Dieses Gefühl des Unzusammenhängenden der Seltsamen Geschichte illustriert auch eine der größten Herausforderungen. Der nötige spärliche Effekt ist kaum über eine Romanlänge aufrecht zu halten. Der Leser kann sich nur bis zu einem bestimmten Grad dem unterbewussten Wirkmechanismus dieser Erzählung unterwerfen, bevor er sich aus der Affäre zieht. Es sind also die Kurzgeschichten und Kurzromane, in denen das Seltsame am besten funktioniert. Die Weird Tale leidet nicht in gleichem Maße an diesen Dingen, weil ihre hybride Natur und ihre Abenteuerform leicht einen Handlungsstrang für ihre Figuren gestalten kann, in dem sich die Informationen so miteinander verbinden, dass alles auf diese eine Offenbarung hinausläuft. Dieser Rahmen ist es also, den die Weird Tale verhältnismäßig einfach wiedergibt, und seit der Roman unaufhaltsam zur populärsten Form aufgestiegen ist – bei Verlegern und Publikum gleichermaßen – verschwindet zunehmend die Möglichkeit für Erzählformen wie die der Seltsame Geschichte, in einem größeren Markt Fuß zu fassen.
Und vielleicht sollte man dankbar dafür sein. Denn trotz des wachsenden Erfolges anderer Bereiche der Horrorliteratur, schreitet das neu erwachte Interesse am Seltsamen langsam und unaufhaltsam voran. Es hat vielleicht länger gedauert, sich ins zeitgemäße Bewusstsein zu bringen als es bei der Weird Tale der Fall war, aber mit einer stets anwachsenden Zahl talentierter Autoren, die sich dieser Stimmung annehmen, beginnen sich neue Verbindungen zu etablieren (im Augenblick wohl am besten zu erkennen an den osteuropäischen Schriftstellern, die das Feld des dekadent-seltsamen bearbeiten), die die Lebendigkeit und Vitalität des Genres dokumentieren. Das Seltsame mag in Amerika nicht die Aufmerksamkeit bekommen, die es verdient (Anm. gleiches gilt für Deutschland), aber dadurch, wie unsere globale Gemeinschaft wächst und die Grenzen zwischen den Nationen fallen, glaube ich, dass das Format der Seltsamen Geschichte in den kommenden Jahren stärker und stärker werden wird.

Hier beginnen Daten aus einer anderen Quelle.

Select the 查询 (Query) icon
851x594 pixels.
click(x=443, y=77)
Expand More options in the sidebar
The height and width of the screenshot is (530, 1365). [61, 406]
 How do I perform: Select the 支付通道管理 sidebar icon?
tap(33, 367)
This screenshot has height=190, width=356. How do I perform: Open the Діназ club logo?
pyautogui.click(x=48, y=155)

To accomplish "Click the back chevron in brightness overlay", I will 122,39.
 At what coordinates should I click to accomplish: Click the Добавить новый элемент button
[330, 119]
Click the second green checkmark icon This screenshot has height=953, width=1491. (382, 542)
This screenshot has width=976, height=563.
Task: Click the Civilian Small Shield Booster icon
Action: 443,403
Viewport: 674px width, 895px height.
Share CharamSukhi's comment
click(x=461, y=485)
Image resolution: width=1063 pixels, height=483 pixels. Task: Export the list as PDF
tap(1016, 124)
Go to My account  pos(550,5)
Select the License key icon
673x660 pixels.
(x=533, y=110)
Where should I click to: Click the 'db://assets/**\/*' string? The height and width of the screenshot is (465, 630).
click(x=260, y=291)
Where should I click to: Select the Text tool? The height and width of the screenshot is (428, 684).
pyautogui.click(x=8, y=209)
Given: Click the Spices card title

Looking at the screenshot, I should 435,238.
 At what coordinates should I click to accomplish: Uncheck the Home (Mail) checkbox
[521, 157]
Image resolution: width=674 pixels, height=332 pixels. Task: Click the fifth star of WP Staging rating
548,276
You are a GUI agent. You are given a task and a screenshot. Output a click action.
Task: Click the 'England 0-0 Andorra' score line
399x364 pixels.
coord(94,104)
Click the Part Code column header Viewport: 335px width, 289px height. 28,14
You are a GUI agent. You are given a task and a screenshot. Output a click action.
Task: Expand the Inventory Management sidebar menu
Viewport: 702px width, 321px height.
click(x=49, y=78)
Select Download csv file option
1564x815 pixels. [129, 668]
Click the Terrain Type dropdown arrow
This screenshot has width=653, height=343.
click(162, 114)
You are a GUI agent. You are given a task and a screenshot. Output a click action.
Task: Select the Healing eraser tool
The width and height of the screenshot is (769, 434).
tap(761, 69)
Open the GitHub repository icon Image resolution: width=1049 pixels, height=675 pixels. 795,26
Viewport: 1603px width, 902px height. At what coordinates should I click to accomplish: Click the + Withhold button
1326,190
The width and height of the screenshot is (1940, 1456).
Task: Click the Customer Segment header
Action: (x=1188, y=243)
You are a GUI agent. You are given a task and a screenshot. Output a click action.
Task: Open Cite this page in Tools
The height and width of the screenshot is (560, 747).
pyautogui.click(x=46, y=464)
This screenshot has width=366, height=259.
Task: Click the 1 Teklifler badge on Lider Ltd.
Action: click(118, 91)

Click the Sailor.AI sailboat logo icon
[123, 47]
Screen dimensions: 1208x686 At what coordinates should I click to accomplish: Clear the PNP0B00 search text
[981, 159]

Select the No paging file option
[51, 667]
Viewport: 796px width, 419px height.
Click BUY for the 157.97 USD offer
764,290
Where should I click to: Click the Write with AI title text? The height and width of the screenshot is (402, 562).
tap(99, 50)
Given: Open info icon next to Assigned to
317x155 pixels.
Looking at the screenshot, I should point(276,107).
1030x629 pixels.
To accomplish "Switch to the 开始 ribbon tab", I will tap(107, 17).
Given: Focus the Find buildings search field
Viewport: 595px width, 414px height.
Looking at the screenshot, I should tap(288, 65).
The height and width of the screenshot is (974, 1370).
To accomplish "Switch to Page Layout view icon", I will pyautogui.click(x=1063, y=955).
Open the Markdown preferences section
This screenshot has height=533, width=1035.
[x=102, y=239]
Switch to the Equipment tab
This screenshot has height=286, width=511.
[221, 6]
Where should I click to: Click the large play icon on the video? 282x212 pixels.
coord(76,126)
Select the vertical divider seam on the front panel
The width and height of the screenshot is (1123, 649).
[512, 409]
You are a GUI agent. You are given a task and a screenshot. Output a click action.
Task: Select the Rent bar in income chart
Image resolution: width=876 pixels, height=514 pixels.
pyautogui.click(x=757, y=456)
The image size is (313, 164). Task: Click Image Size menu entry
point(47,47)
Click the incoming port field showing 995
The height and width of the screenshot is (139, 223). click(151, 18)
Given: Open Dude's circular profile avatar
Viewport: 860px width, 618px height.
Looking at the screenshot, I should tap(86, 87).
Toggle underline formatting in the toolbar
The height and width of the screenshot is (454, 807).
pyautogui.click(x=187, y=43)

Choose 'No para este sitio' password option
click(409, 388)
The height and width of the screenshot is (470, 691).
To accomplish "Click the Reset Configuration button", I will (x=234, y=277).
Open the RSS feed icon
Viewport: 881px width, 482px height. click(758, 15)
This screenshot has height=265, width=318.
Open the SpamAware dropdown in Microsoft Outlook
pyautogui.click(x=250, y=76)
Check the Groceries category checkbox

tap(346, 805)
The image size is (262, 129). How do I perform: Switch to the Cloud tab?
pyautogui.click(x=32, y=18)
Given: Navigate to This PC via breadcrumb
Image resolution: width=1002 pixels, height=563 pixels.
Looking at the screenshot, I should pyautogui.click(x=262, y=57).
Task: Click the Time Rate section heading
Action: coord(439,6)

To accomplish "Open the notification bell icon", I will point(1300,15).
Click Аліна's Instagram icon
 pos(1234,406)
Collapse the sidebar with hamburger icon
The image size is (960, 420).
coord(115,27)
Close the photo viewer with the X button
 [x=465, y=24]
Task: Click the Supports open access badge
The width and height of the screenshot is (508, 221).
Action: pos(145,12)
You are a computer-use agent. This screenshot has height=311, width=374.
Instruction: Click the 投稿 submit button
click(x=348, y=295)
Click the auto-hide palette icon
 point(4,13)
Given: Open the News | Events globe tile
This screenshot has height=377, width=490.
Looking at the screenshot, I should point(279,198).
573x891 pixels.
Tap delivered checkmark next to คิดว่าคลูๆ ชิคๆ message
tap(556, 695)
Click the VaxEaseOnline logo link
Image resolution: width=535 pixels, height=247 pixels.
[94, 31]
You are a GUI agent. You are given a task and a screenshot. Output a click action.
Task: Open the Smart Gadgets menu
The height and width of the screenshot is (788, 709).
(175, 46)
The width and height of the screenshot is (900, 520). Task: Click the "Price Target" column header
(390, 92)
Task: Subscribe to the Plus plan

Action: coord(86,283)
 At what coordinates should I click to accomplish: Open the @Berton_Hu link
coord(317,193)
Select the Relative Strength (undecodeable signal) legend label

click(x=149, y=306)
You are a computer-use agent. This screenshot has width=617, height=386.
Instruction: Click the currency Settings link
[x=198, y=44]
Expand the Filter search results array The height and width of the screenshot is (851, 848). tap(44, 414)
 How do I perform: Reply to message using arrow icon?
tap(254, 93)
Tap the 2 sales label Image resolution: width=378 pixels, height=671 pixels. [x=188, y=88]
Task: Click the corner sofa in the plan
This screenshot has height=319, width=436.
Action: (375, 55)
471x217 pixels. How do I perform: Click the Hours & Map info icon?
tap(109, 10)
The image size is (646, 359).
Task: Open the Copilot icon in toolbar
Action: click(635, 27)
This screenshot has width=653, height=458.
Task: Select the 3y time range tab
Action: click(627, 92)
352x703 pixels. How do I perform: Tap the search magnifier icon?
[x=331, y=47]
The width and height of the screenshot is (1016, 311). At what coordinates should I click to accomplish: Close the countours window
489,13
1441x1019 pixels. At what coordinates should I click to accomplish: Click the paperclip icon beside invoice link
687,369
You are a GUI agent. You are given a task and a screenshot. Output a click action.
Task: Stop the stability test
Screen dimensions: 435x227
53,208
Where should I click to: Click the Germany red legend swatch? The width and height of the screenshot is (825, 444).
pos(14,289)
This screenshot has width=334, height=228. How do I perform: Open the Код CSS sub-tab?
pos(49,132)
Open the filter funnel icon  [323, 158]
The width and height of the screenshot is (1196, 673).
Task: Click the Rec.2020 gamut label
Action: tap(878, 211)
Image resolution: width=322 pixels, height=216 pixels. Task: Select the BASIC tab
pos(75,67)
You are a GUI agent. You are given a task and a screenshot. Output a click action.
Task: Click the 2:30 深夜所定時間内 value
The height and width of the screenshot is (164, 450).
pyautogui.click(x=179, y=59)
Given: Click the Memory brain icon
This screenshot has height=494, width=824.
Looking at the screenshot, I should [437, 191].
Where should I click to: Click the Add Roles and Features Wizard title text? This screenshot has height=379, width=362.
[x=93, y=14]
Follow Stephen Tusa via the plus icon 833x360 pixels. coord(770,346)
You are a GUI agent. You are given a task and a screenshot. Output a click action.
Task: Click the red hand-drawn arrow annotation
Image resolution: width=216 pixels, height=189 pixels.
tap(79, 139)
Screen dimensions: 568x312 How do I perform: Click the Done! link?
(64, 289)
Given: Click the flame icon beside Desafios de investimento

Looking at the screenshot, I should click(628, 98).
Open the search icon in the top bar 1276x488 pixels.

Simon Strantzas ist Autor von dunkler Phantastik und Weird Fiction. Er ist Herausgeber von „Aickman’s Heirs“ (Undertow Publications, 2015), Shadows Edge (Gray Friar Press, 2013) und Gastherausgeber von „The Year’s Best Weird Fiction, Vol. 3“ (Undertow Publications, 2016). Er ist außerdem Mitbegründer und Mitherausgeber der unregelmäßig erscheinenden Sachbuchzeitschrift „Thinking Horror“ und Kolumnist für das „Weird Horror Magazine“. Insgesamt war er Finalist für vier Shirley Jackson Awards, zwei British Fantasy Awards und den World Fantasy Award. Er lebt mit seiner Frau in Toronto, Kanada.